コメントを受け付けるように開放しておけば、誰かから質問のコメントがあるかもしれません。
そういったときは、同じ目線で語り合ってもいいですし、もし分かるのであれば、わかりやすく説明してあげると、最大の勉強になります。

勉強ブログを開設することによって、つねに誰かから見られている状態となります。
そうすると家のなかで、誰にも知られず孤独に受験勉強をするよりも、脳が刺激を受けるようになります。
これはあたかも、外から見えるカフェテラスで勉強したほうが、部屋にこもって勉強するよりも扁桃体が活性化し、適度な緊張感を得ることができるようなものです。

勉強ブログは、すべての学習が終了して、完璧な知識を得てから書くのではありません。
そういったタイプのものは、サイトという形にして、「勉強方法の原理」を説明するほうがいいと思います。
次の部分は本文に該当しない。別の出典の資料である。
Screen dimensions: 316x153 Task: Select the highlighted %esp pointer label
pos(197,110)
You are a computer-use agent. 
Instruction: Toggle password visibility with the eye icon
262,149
当サイトは、このタイプにあたります。

しかし通常は、中学受験や高校受験、大学センター試験の勉強を「はじめると同時に」、開設するとよいのではないでしょうか。これは社労士や、司法試験をめざす弁護士、不動産鑑定士、一級建築士、税理士、医師、看護師などの難関資格試験の勉強でもいっしょです。

あとがき

ネットでは中学生や高校生の勉強ブログがヒットします。また主婦が書いていたり、サラリーマンの社会人が、資格試験に奮闘しているブログもあったりします。こういったブログを見ることで、親近感がわきます。自分と同じような立場にいるからですね。
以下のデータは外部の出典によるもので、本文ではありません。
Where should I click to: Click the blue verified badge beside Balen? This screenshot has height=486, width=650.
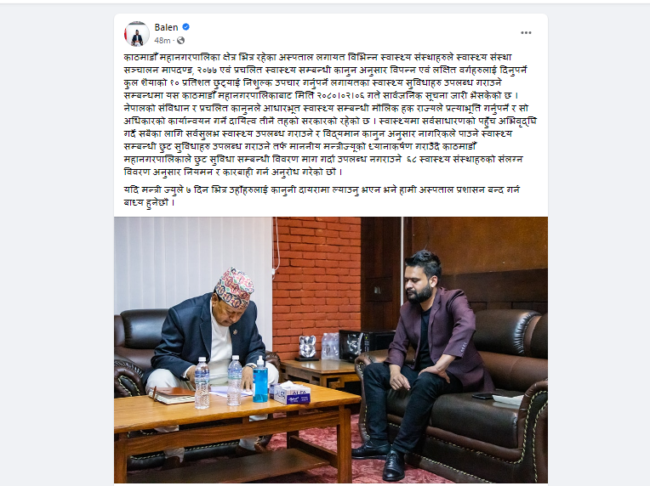point(186,27)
たんに「勉強法のブログ」といったものは少なく、たいていは英検やTOEIC、TOEFLを目指すブログだったり、簿記一級、医療事務、ファイナンシャルプランナーなどに特化していたりします。地方・国家公務員試験なら、警察官とか消防士などですね。語学に特化したブログだと、英語、中国語、イタリア語、韓国語、フランス語、ドイツ語、ギリシャ語、エスペラント語などに特化したものがあります。そのほか東大や慶大、早大、一橋、中央、同志社などに特化したものもあったりします。

勉強ブログを開設しているか、していないかは知識の定着に大きく貢献します。たとえ誰も訪問しなくても、誰もコメントを残さなくても問題ありません。書くことが復習になるからです。また人に説明するようにして書くということは、仮定のシチュエーションです。自分が想像のなかで語りかけるわけで、じっさいに読む人がいなくても、まったく問題ありません。その意味では、目の前のソファーに初心者が座っていると想像して、その人に教えるように語りかける方法も、おもしろい勉強の仕方かもしれません。